Norman Solomon (born 31 May 1933) is a British rabbi, professor, and scholar in the field of Jewish studies and Jewish–Christian relations.

==Biography==
Norman Solomon was born in Cardiff, South Wales in 1933 and attended Cardiff High School and St. John's College, Cambridge. He attained rabbinic ordination at Jews' College (London School of Jewish Studies) in London, England and a Ph.D. at the University of Manchester. He served Orthodox congregations in Manchester, Liverpool, London and Birmingham, England. He was later director of the Centre for the Study of Judaism and Jewish-Christian Relations at the Selly Oak Colleges, Birmingham and a Fellow in Modern Jewish Thought at the Oxford Centre for Hebrew and Jewish Studies. He was also lecturer in Theology at the University of Oxford. He currently holds the position of Professor of Judaica at the Graduate Theological Foundation. A former Vice President of the World Congress of Faiths, a Patron of the International Interfaith Centre and an Adviser to the International Council of Christians and Jews, he has been actively involved in interfaith dialogue with Christians and Muslims. He has written five books and over seventy articles on a wide range of issues in the fields of Jewish studies and Jewish–Christian relations. He has also edited a number of volumes in these fields. His major works include his books Judaism and World Religion, The Analytic Movement: Hayyim Soloveitchik and His School, The Talmud: A Selection and Torah from Heaven.

==Publications==
- Judaism and World Religion (1991)
- (1991), "The Soloveitchik Line (On Interfaith Dialogue)," Dan Cohn-Sherbok (ed.), Problems in Contemporary Jewish Theology, pp. 225–240
- The Analytic Movement: Hayyim Soloveitchik and His School (1993)

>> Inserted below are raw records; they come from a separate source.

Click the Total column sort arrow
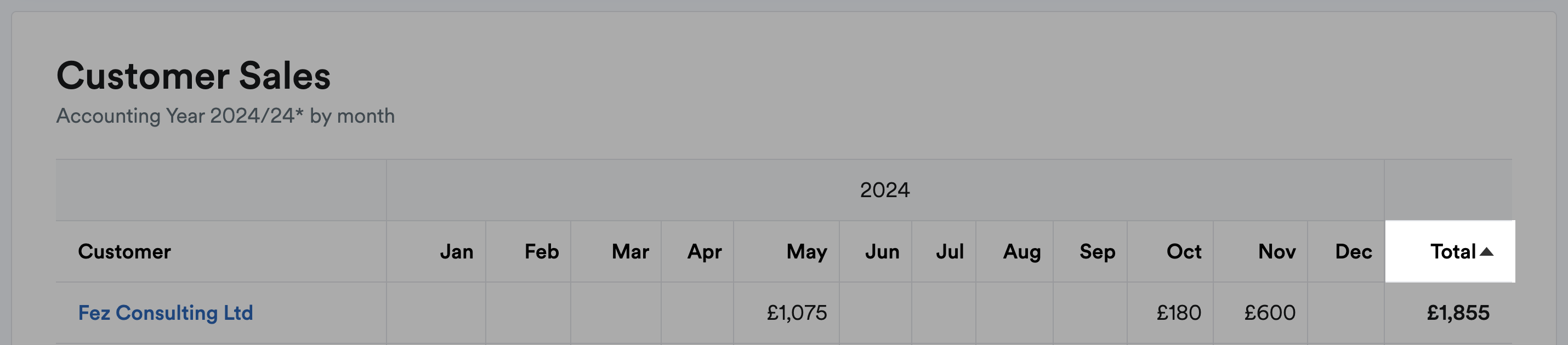The height and width of the screenshot is (345, 1568). [x=1486, y=252]
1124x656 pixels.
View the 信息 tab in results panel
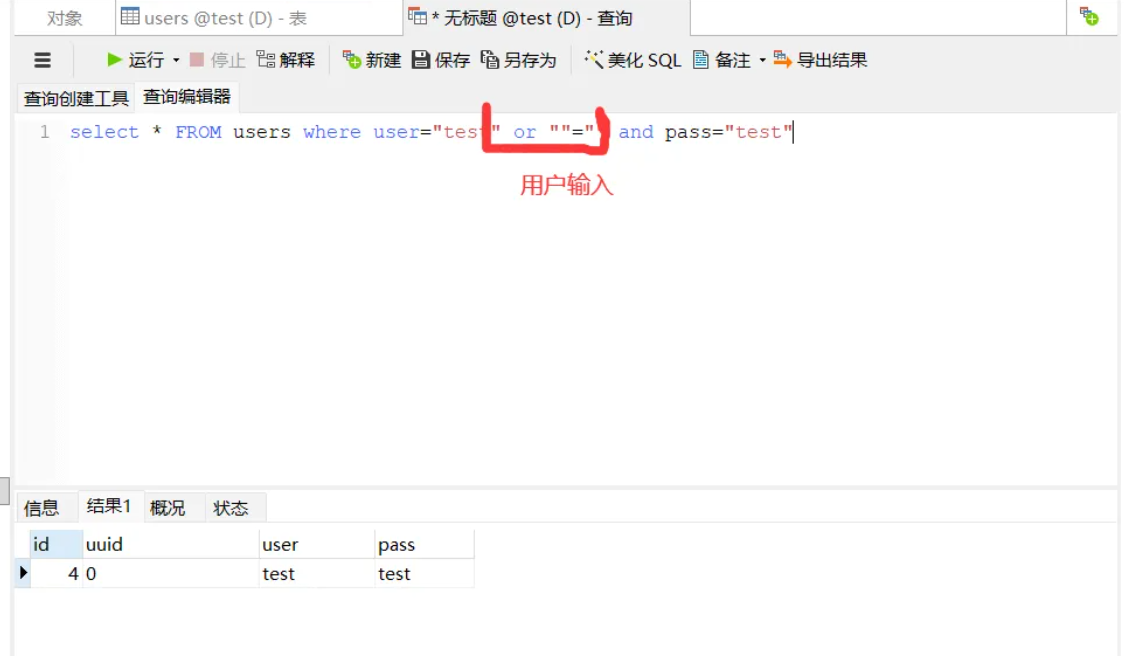tap(41, 507)
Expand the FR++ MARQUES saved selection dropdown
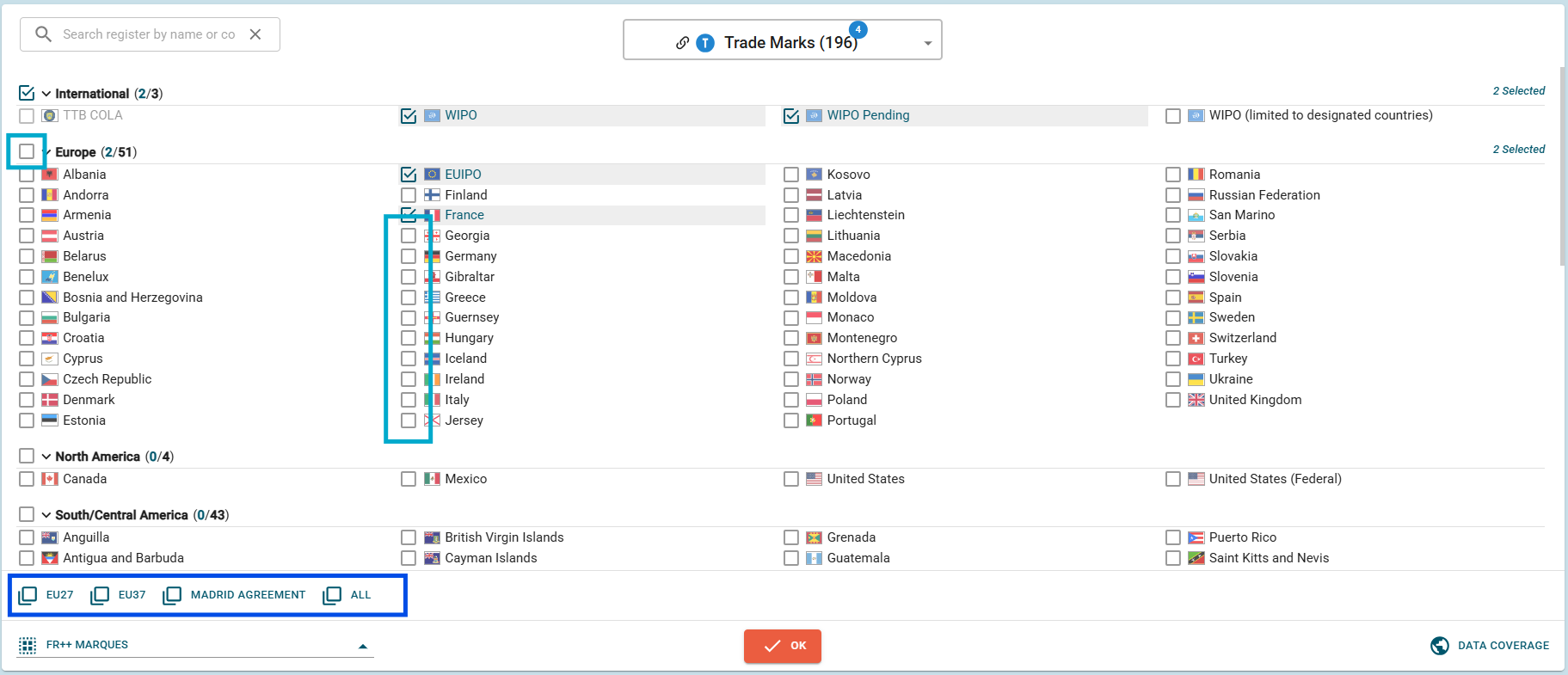Viewport: 1568px width, 675px height. point(363,646)
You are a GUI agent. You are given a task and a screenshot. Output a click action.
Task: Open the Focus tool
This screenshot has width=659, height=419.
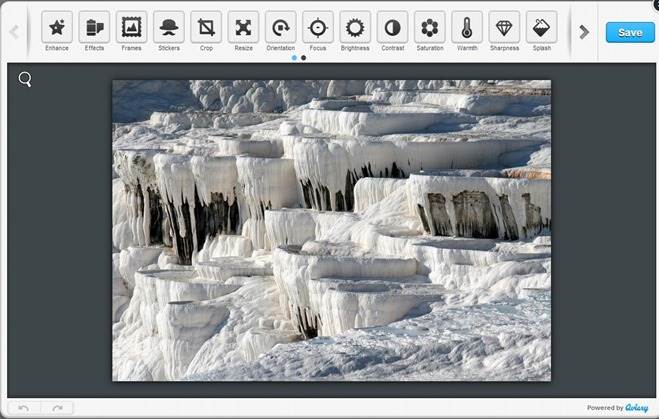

- A Very Short Introduction to Judaism (1996)
- Judaism: A Brief Insight (1996)
- Historical Dictionary of Judaism (1998)

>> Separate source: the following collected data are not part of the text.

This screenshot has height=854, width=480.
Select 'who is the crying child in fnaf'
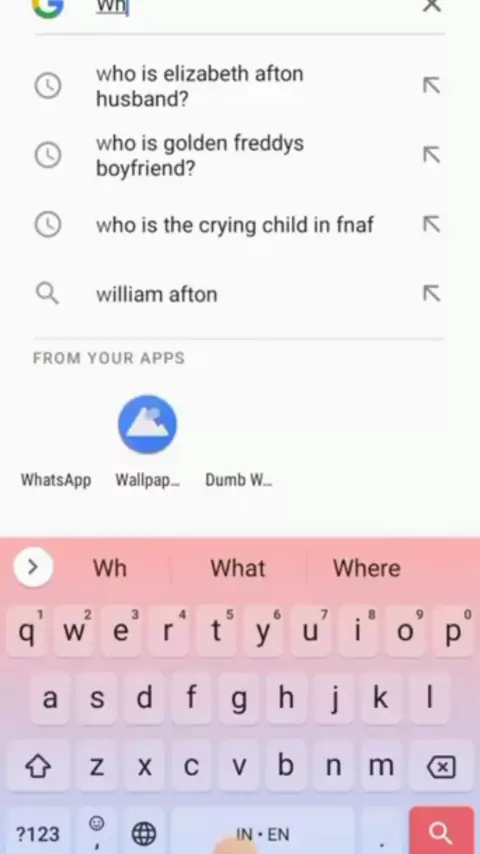(x=235, y=225)
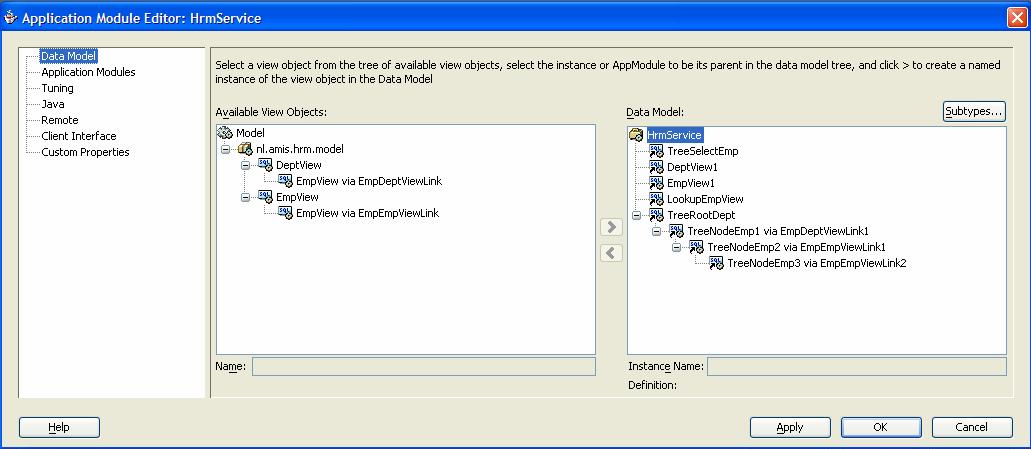The width and height of the screenshot is (1031, 449).
Task: Select EmpView1 in the Data Model tree
Action: click(x=690, y=183)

- The Talmud: A Selection (2009)
- Torah from Heaven (2012)
- Making Sense of "God" (2023)

===As co-editor===
- Norman Solomon, Richard Harries, Timothy Winter (eds): Abraham's Children: Jews, Christians and Muslims in Conversation, pp 9–17, London and New York: T & T Clark (2005). ISBN 0567 08171-0 (hardback); ISBN 0567 08161-3 (paperback)
- Alexander Knapp and Norman Solomon (eds): Ernest Bloch Studies. Cambridge University Press, 2016.